Xi has long valued loyalty and rewarded He shortly after becoming President in 2012. In 2014, He became head of the powerful National Development and Reform Commission (NDRC), which formulates and implements plans for economic development. In 2018, He was promoted again to deputy chair of the Chinese People’s Political Consultative Conference (CPPCC) – the state’s leading advisory body. His personal and political closeness to Xi has long been evident. He frequently accompanies Xi on important diplomatic missions and is seen as closely ideologically aligned. Indeed, he was part of the delegation which recently accompanied Xi on his first foreign visit since the outbreak of coronavirus:
A New Approach
The incumbent economic czar, Liu He, is considered to be a safe pair of hands. He has consistenly emphasised the need to reduce debt and the aggressive use of financial leverage. This was one reason why the CCP sought to reform the heavily debt-burdened property sector, which led to the collapse of Evergrande and other major players. Although sluggish growth in China can largely be attributed to the country’s Covid response, critics of Liu suggest his more cautious approach has also been a factor in China’s slowing growth rates. Liu was relatively open about the fact he was prepared to accept slower growth as the price to pay for reduced government debt and reforms of the financial sector.

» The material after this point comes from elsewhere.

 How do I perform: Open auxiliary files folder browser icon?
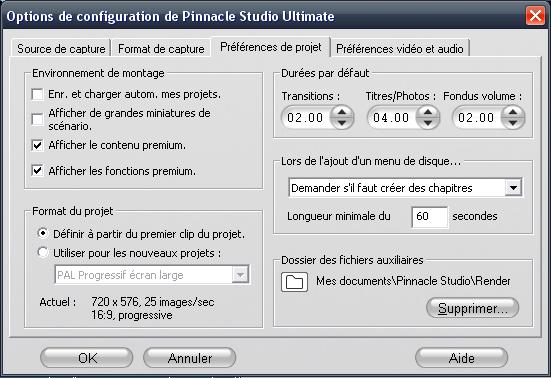(x=294, y=282)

He Lifeng’s main competitor for the position, Guo Shuqing, is ideologically aligned with Liu. He currently serves as the Chairman of the China Banking and Insurance Regulatory Commission (CBIRC) and is similarly seen as being more fiscally conservative – no surprise given his background in insurance and regulation. Guo is not a particularly close personal ally of Xi, however, nor does he appear to share Xi’s belief that a new approach is required.
He’s track record suggests that he believes high amounts of borrowing, used for investment in infrastructure, is the path to growth and prosperity. During his time leading the NDRC, He has pumped trillions of yuan into infrastructure “megaprojects,” such as high-speed railways and water tunnels, that are envisaged as stimulating growth. He also has a similar record in Tianjin, where he also oversaw similarly massive development projects. All of this demonstrates that “he would not hesitate to expand credit to boost growth” if put in charge of China’s economy.
A Risky Move?
He’s legacy in Tianjin is mixed – suggesting that his appointment to the top economic post in the land could be a risky move. In the aftermath of the 2008 financial crisis, he instigated a number of huge infrastructure projects, including the building of a new districted dubbed “China’s Manhattan.” This soon led to the city posting growth rates over 16%, while the rest of the world battled recession. However, the project also ultimately led to Tianjin being burdened with whole swathes of empty buildings and non-performing loans (NPLs). The city is now underperforming and has one of the highest debt levels in China.
In the short-term, He’s appointment is likely to boost growth and stimulate the Chinese economy – something that is, of course, much-needed as the country battles sluggish economic performance. But for how long will that last? Especially with interest rates globally on the rise, China will soon be confronting substantially higher debt repayments and potentially, as in Tianjin, an array of NPLs. This would lower growth, increase China’s capital needs, and divert funds away from other sectors of the economy.
Xi will have no choice but to hope his old friend He Lifeng can deliver. But the two men could be about to start a risky game with the Chinese economy – one that could well backfire.